_СТАТЬЯ_

Так что же, уделом этой цельной счастливой натуры была только радость? Хотя и радость — ноша не из легких и, случается, тяготит. А судьбе привычна игра контрастами — светом и тенью. Но печаль застенчива, и Федерико никогда не выставлял свои горести на всеобщее обозрение. Как истинный андалусец, он ни перед кем не выворачивался наизнанку. Да это было и не нужно — ведь он достигал понимания иначе — поэтическим словом.

Сила воплощения

Жизнь, осененная творчеством, жаждущая осуществления, никогда не удовольствуется только устным общением. Ей мало беседы, она ищет другого способа воплотиться, и то, как она воплощается, составляет важнейшую часть ее существа. (Или половину, как считал Эмерсон: «The man is just half himself; the other half is his expression»32.) Самовыражение подобно восхождению на вершину, высоту которой назначает сам путник сообразно со своими силами. Maрагаль пишет: «Кажется, земля все силы положила на то, чтобы создать человека и тем выразить свой сокровенный смысл, человек же все силы своего существа отдает сотворению Слова». А Слово с большой буквы — это Поэзия: «L'encis devi del vers veritable lenguatge de l'home»33. И этого истинного языка — поэзии, причем не важно, воплощена она в стихи или избрала другие формы, — взыскует жизнь в самом полном своем проявлении. Габриэль Миро ощутил это особенно ясно: «Есть чувства, которым, чтобы родиться, нужна поэтическая сила слова, слова точного и цельного». Именно слово становится кульминацией чувства, итогом пережитого, а не только его переводом на другой язык. «Равнина и одинокое дерево на ней не станут мне родными, пока я не скажу: «Раскаленная земля, живое дерево». Не только в прозе Федерико, хранящей его интонации, надо искать его самого, но прежде всего в стихах.

_МАТЕРИАЛ_
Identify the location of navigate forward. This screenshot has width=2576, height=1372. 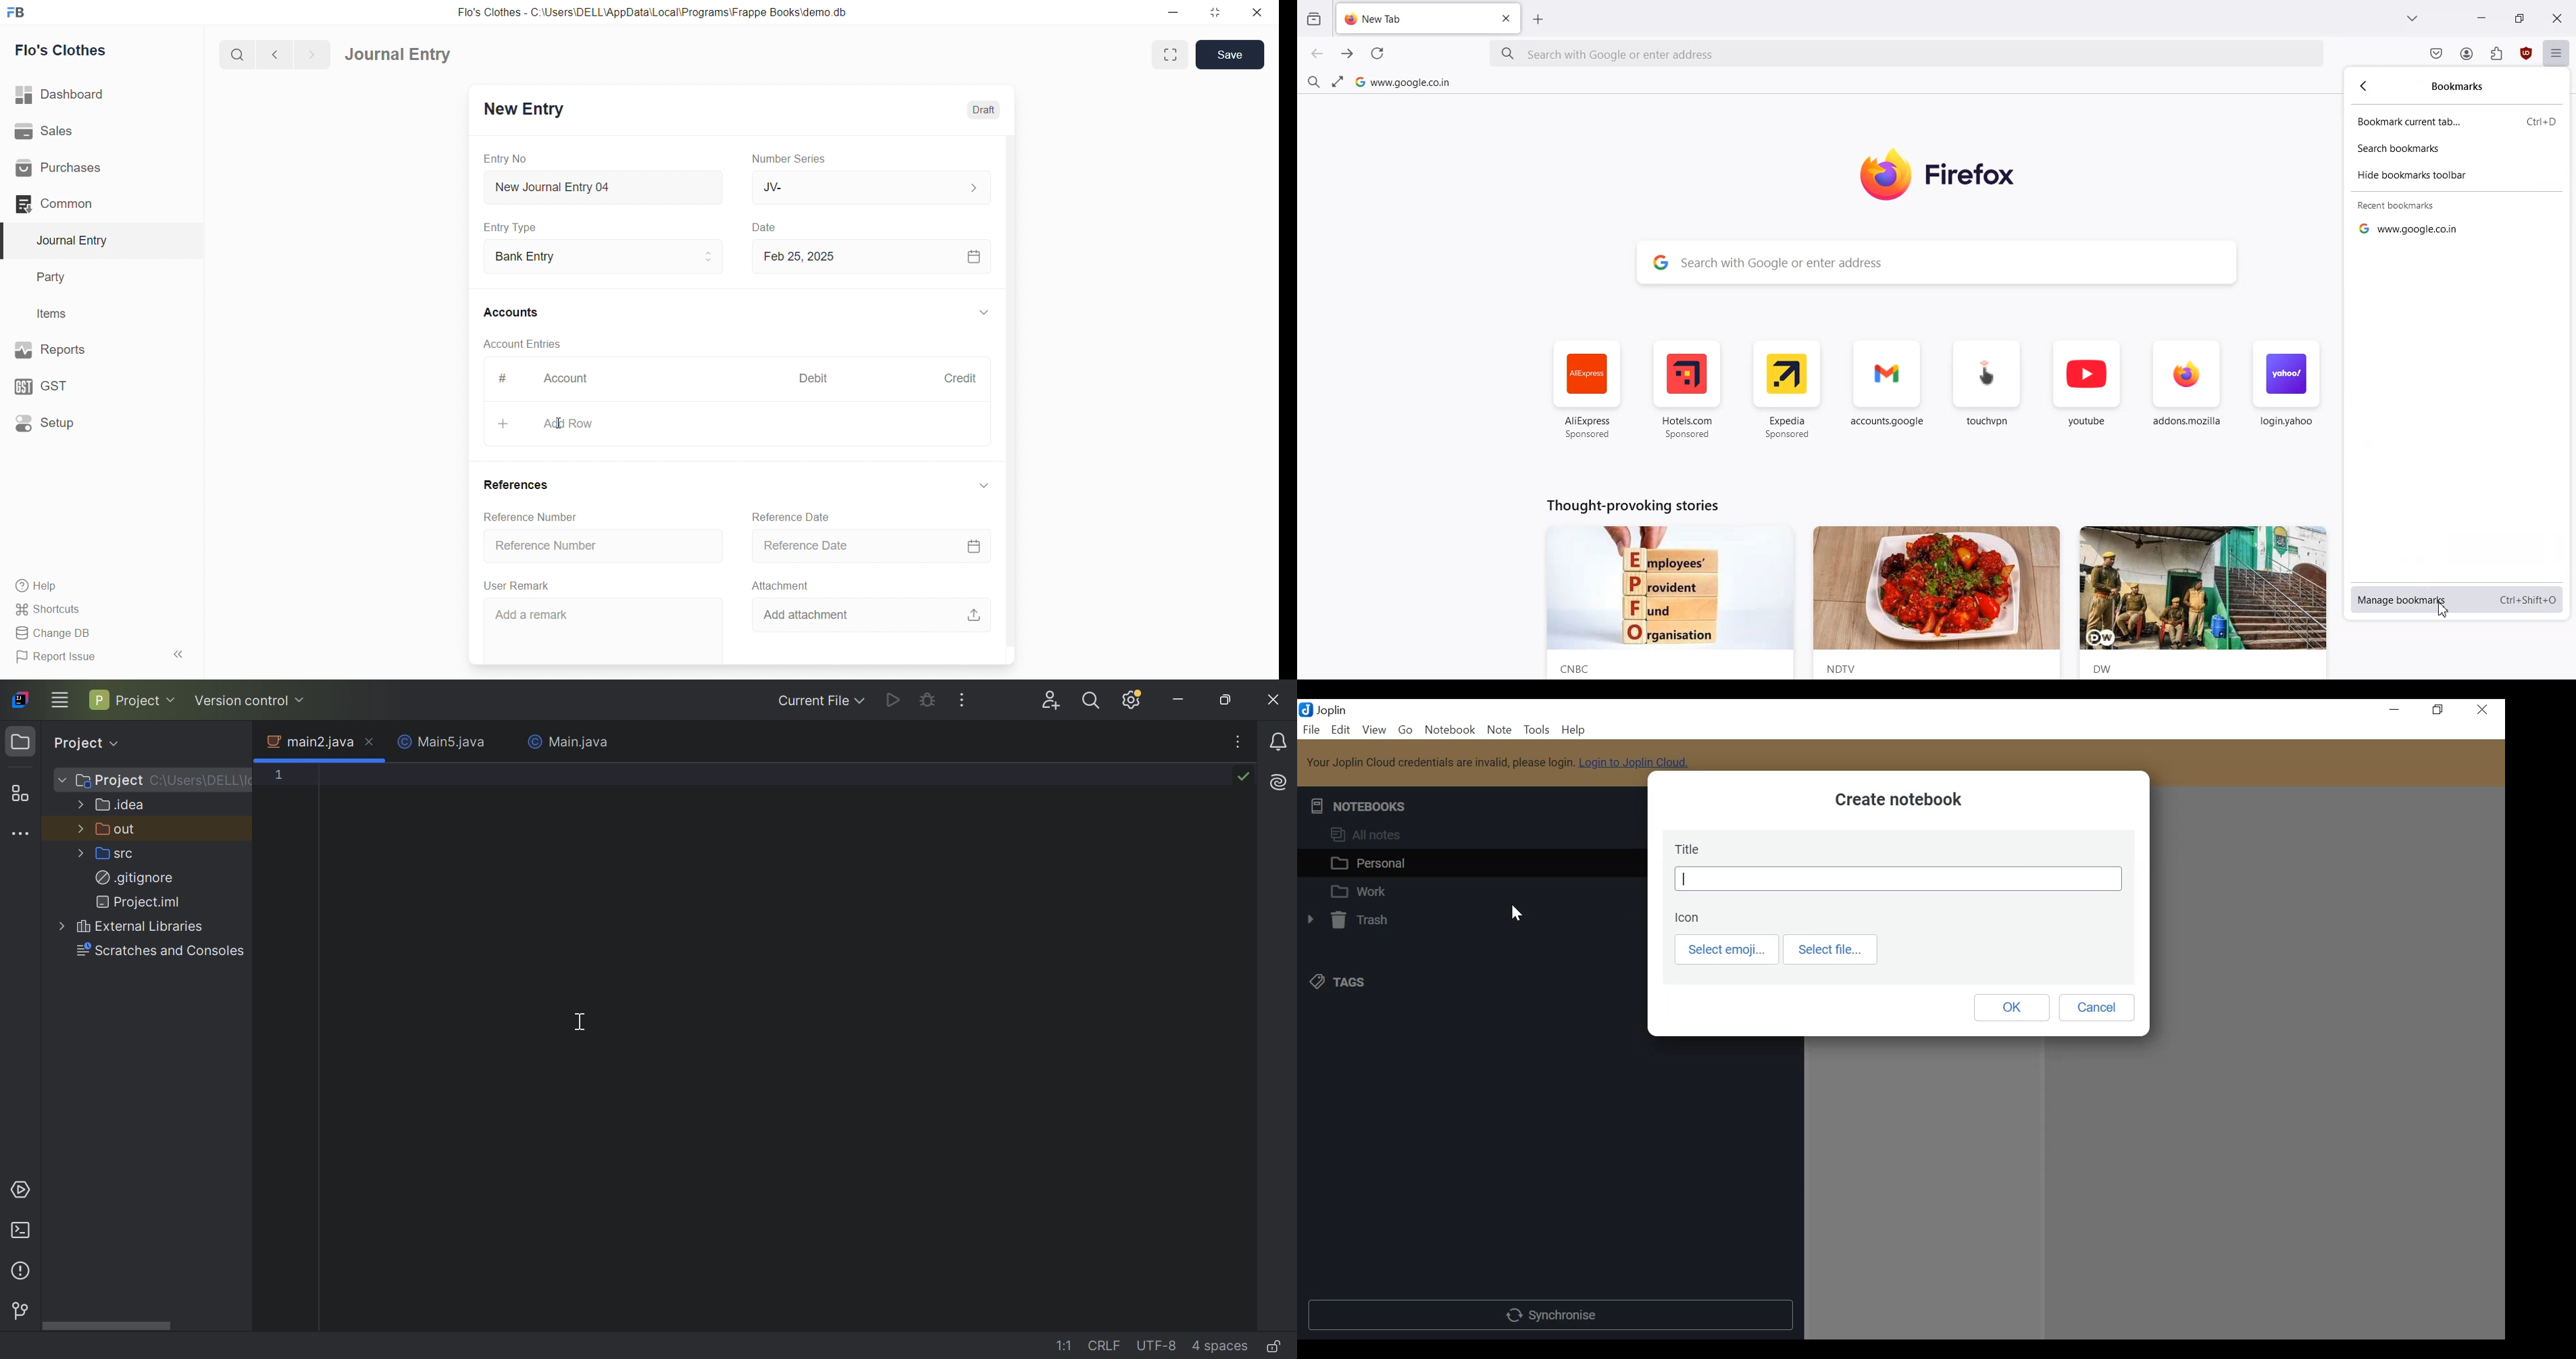
(311, 53).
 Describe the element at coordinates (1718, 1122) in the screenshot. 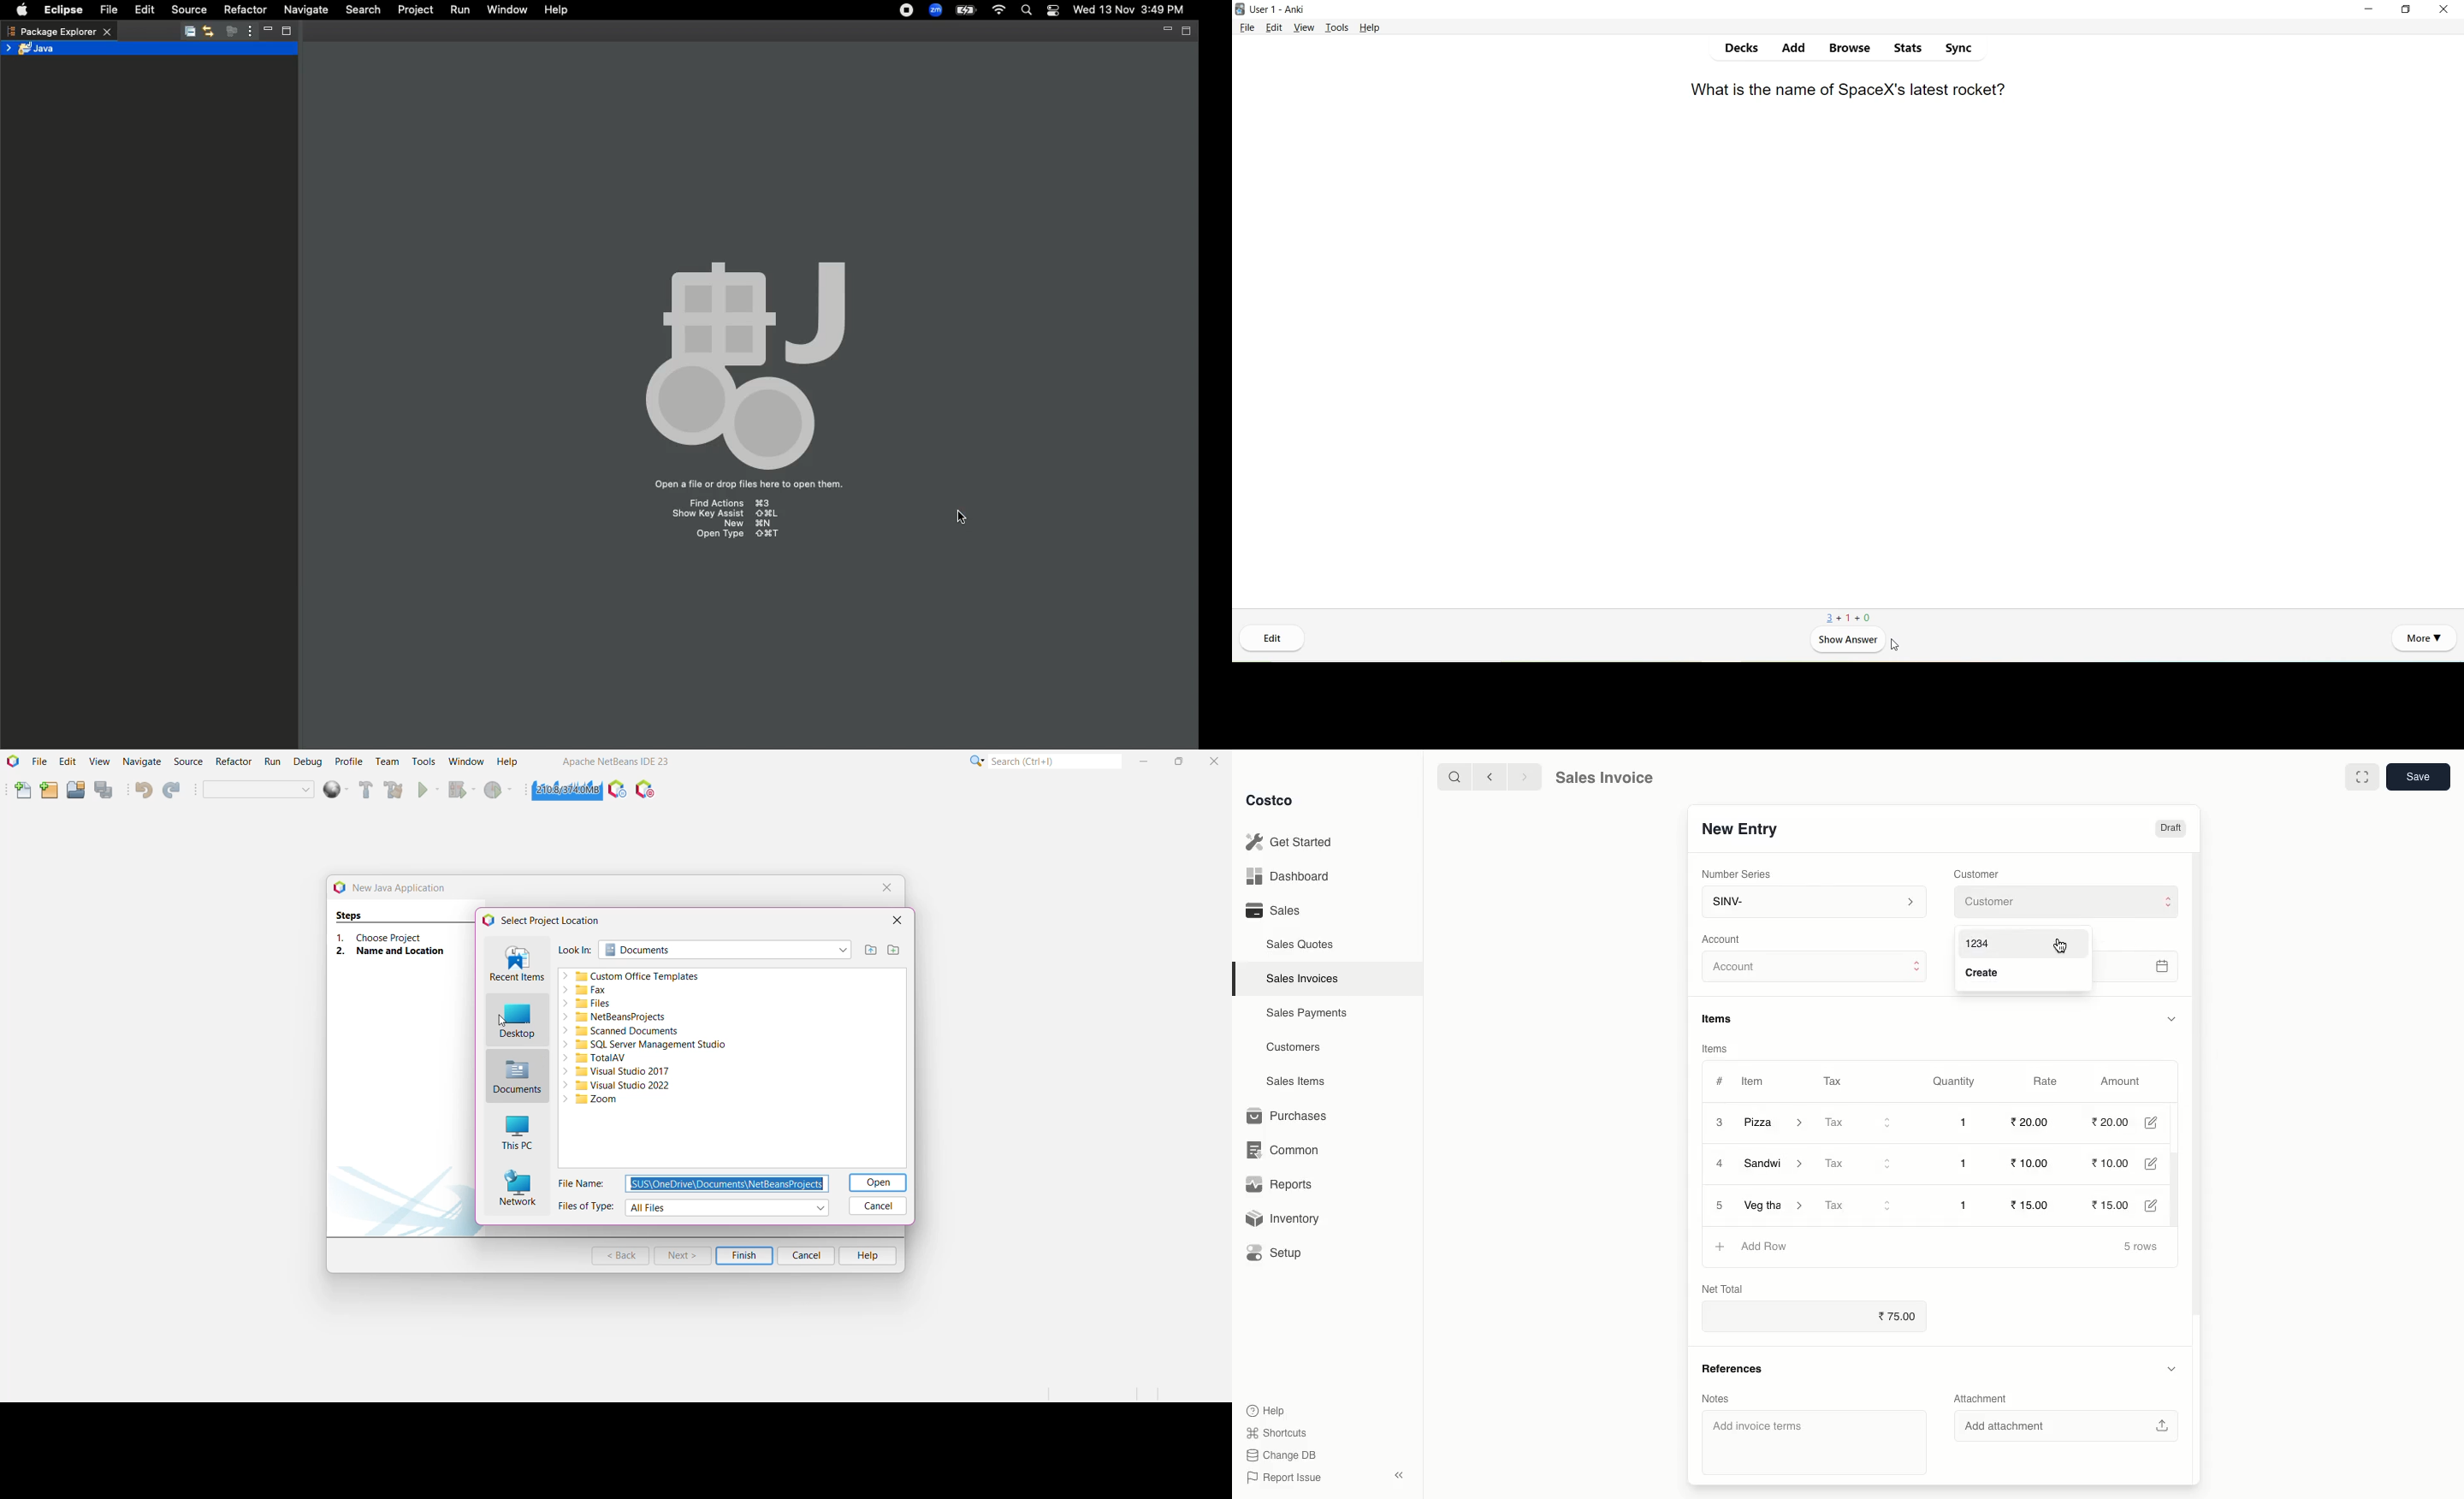

I see `3` at that location.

_ЗАДАНИЯ_
- A) Верните дословно фрагмент текста о Федерико от «Так что же, уделом» до «иначе — поэтическим словом.».
- B) Ответьте на вопросы по тексту о Федерико, отмечая ответы так же:
(i) Чем Федерико достигал понимания?
(ii) Чью мысль о том, что выражение составляет вторую половину человека, приводит текст?
(iii) С чем сравнивается самовыражение?
- C) Напишите, что идет дальше в тексте о Федерико после его последней фразы.

_ОТВЕТЫ_
- A)
Так что же, уделом этой цельной счастливой натуры была только радость? Хотя и радость — ноша не из легких и, случается, тяготит. А судьбе привычна игра контрастами — светом и тенью. Но печаль застенчива, и Федерико никогда не выставлял свои горести на всеобщее обозрение. Как истинный андалусец, он ни перед кем не выворачивался наизнанку. Да это было и не нужно — ведь он достигал понимания иначе — поэтическим словом.

- B)
(i) Поэтическим словом.
(ii) Мысль Эмерсона.
(iii) С восхождением на вершину, высоту которой назначает сам путник сообразно со своими силами.

- C)
Жизнь и смерть

Именно они раскрывают облик того человека, с которым меня связали узы дружбы. Но контраст света и тени, несомненно важнейший для этого облика, останется скрытым от нас, если мы не поймем, что главное о себе Федерико сказал в своем творчестве. Так могущественна была в нем жизнь, что ей открывались и смертные глубины. Поэт красоты — а разве красота не есть высшая обнаженность? — он был уже только оттого поэтом трагическим. Об этой бездне нельзя было догадаться, ни намека на нее не проскальзывало в наших разговорах, но в том, что писал Лорка, всегда ощутим край бездны — и тем он ближе, чем меньше ждешь.

XIV

Противостояние

Это от него мы узнавали о противостоянии жизни и смерти, о том, как жизнь перетекает в смерть, как встречают со спокойным достоинством, лицом к лицу, смерть. Об этом — «Прощанье»:

Если умру я —
не закрывайте балкона.

Дети едят апельсины.
(Я это вижу с балкона.)

Жницы сжинают пшеницу.
(Я это слышу с балкона.)

Если умру я —
не закрывайте балкона34.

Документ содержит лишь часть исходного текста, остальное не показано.